Offenses Against The Person
The following is not legal advice but is for information only. Legal advice is when an attorney applies the law to a person's individual circumstances and advises them on their legal options or potential exposure to legal harm, which a web page clearly does not.
Criminal threatening in Maine refers to the act of intentionally or knowingly (the intent) making a threat to commit a crime that would result in danger to another person's life, safety or property. The threat can be made through words, gestures or other conduct that puts the alleged victim in fear of imminent harm.
Normally, criminal threatening is charged as a class D misdemeanor, which carries a maximum fine of $2,000 and up to 364 days in jail or prison (if the sentence is longer than nine months) but can also be elevated to a felony depending on several factors. Sentences can be 'straight' time, split to include a period of imprisonment and probation, or fully suspended with probation. Repeat offenders or those who use a deadly weapon to make the threat may face harsher penalties.
It is important to note that the prosecution must prove that the charged person intended to cause fear in the alleged victim.
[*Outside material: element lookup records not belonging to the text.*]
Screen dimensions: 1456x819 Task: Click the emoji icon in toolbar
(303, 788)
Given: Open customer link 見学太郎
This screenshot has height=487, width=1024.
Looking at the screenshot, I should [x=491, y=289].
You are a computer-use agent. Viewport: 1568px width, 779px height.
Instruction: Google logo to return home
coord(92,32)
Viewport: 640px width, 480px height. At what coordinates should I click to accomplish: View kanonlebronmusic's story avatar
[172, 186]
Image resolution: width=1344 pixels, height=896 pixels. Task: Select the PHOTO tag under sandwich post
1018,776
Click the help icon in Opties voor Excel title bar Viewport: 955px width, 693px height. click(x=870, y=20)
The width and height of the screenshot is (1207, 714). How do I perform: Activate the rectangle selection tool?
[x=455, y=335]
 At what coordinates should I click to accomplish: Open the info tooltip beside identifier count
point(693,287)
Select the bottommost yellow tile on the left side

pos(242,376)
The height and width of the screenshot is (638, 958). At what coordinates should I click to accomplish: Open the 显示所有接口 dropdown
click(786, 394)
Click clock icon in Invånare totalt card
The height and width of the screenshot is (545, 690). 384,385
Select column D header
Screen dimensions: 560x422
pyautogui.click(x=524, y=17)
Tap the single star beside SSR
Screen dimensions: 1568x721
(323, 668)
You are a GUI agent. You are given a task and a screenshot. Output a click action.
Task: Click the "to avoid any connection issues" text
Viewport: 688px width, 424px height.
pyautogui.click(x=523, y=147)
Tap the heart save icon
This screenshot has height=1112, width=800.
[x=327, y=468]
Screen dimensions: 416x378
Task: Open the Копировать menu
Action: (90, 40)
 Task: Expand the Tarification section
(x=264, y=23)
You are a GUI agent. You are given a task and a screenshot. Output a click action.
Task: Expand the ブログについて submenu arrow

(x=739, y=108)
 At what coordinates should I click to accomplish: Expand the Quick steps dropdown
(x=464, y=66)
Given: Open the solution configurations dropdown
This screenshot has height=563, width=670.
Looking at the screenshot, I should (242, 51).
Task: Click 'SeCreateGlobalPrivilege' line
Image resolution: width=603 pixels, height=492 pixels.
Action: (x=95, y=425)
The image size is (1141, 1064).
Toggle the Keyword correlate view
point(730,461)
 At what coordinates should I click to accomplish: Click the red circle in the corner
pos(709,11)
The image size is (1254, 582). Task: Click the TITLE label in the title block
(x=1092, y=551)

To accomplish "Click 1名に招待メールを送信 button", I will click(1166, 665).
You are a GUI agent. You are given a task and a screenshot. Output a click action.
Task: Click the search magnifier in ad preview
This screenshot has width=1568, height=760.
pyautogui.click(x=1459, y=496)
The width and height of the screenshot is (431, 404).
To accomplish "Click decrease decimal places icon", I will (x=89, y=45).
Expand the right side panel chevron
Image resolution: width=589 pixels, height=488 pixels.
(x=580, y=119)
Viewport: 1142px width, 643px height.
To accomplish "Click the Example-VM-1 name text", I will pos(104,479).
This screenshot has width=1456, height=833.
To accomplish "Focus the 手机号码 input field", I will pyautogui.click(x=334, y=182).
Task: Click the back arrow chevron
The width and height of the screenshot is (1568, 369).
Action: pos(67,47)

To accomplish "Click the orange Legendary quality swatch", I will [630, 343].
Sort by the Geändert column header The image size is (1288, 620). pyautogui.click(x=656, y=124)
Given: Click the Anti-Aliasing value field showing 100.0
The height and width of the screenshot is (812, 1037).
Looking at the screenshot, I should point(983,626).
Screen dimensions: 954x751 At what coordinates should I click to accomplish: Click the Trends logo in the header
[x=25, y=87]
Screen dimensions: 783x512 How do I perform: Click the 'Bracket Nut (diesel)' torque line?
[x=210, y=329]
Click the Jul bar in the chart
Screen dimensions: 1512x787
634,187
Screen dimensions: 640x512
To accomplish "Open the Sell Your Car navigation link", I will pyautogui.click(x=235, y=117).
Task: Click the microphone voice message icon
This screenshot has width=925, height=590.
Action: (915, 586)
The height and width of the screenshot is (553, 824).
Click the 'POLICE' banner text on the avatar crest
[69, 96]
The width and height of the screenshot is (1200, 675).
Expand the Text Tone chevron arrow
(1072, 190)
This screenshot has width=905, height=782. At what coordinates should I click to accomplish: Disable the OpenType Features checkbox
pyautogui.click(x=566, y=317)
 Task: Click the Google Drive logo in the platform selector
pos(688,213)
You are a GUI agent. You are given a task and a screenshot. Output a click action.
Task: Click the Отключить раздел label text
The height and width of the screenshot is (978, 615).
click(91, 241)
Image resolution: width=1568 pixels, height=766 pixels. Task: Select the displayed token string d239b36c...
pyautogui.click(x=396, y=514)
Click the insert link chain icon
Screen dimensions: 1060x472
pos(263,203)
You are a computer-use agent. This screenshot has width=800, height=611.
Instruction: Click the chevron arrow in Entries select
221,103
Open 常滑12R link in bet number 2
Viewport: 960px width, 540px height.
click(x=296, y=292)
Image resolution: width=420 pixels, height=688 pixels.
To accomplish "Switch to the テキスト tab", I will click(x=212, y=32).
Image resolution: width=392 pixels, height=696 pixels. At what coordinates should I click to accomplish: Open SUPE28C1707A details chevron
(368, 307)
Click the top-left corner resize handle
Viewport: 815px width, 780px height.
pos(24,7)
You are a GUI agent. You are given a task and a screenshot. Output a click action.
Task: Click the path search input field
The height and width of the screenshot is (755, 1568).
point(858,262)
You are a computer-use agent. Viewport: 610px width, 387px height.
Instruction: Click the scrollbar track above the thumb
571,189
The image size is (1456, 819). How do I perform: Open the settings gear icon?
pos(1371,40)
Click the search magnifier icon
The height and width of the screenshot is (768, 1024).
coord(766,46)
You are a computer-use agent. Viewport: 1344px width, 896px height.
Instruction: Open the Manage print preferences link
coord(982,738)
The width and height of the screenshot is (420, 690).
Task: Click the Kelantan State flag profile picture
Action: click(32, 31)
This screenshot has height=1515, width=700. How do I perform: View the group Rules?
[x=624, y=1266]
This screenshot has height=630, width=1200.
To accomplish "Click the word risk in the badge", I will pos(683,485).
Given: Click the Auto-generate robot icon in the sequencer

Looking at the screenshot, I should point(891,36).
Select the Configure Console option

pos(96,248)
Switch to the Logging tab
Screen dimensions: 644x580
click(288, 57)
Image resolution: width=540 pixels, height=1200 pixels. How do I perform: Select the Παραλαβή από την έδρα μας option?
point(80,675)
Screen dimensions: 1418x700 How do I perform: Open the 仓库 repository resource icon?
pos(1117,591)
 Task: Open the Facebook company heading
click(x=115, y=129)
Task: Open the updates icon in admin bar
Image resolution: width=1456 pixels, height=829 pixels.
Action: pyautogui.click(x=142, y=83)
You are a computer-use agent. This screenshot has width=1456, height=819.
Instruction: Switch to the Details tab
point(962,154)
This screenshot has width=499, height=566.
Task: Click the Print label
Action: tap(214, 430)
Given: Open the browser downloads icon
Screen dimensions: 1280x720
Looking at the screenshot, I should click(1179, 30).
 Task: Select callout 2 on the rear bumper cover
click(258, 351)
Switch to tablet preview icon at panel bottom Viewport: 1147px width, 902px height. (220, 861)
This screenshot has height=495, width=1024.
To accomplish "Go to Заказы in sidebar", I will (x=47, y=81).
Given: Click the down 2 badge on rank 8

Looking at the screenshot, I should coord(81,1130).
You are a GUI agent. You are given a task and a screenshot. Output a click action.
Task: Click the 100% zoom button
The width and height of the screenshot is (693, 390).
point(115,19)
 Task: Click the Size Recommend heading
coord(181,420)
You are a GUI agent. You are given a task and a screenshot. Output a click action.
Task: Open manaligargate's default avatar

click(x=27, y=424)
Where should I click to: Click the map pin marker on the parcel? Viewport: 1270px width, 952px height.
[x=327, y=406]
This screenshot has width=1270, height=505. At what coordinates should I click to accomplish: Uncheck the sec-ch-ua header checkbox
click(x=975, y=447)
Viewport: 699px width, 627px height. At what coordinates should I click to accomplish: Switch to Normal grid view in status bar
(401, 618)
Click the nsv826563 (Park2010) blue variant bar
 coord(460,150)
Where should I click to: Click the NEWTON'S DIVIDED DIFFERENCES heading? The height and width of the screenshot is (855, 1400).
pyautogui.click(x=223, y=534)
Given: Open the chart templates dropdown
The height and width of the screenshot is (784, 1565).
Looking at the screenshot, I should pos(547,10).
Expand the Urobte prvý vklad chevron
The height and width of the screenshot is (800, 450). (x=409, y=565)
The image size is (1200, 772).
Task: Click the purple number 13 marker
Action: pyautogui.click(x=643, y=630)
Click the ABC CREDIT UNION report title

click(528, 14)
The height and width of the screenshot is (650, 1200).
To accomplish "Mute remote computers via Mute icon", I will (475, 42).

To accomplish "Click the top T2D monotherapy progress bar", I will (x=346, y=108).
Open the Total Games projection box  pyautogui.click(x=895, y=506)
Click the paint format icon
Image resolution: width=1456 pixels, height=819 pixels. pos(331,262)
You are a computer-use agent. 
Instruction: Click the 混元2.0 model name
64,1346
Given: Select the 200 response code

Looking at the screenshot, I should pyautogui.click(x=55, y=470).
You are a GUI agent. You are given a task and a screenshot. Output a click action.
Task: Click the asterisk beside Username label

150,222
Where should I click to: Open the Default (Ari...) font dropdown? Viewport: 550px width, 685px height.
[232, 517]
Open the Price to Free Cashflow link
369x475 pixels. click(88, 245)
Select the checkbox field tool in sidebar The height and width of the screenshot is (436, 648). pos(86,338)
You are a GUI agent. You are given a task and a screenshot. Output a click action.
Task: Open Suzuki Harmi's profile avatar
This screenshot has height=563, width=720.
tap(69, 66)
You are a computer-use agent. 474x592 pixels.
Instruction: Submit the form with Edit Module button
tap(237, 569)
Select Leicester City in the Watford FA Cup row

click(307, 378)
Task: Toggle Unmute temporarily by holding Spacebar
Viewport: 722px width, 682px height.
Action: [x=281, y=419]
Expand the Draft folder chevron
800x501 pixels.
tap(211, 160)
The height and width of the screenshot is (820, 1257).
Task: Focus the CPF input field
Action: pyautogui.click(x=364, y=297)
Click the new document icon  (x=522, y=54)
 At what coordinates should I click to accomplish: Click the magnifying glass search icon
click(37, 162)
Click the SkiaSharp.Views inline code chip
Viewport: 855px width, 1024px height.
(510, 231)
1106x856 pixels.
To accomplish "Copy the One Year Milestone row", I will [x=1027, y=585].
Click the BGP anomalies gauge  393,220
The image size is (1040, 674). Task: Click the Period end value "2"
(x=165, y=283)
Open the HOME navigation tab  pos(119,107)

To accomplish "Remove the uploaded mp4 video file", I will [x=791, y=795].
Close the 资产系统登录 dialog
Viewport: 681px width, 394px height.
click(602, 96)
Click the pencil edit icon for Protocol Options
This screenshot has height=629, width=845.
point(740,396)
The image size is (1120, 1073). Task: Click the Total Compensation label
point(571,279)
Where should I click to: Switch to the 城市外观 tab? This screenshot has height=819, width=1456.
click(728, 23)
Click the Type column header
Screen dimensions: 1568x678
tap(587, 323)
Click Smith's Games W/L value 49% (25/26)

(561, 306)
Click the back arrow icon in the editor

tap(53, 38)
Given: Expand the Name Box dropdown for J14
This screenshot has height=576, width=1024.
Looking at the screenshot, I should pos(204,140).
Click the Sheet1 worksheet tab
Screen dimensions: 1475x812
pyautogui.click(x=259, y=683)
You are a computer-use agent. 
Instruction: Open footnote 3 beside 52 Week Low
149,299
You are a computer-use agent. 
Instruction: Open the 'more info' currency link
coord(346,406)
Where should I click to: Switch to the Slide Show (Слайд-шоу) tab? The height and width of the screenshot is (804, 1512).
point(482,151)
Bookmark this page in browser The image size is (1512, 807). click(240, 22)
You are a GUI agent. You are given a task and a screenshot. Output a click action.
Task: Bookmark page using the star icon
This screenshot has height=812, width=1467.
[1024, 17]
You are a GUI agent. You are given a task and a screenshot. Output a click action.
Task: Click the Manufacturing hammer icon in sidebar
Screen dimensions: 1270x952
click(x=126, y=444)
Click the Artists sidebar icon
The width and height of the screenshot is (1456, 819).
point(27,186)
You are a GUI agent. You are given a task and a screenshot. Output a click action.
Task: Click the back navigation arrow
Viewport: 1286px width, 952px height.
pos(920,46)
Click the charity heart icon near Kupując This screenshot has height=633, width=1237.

They also have to prove the charged person had the apparent ability to carry out the threat.
Criminal threatening can be charged as a standalone offense or as part of a domestic violence charge. The main difference between criminal threatening and domestic violence criminal threatening is the relationship between the alleged victim and the accused person.
In domestic violence criminal threatening cases, the complaining witness and the alleged offender are related by blood or marriage, live together, or have a dating or intimate relationship. The consequences of a domestic violence criminal threatening conviction can be more severe than those of a standalone criminal threatening conviction.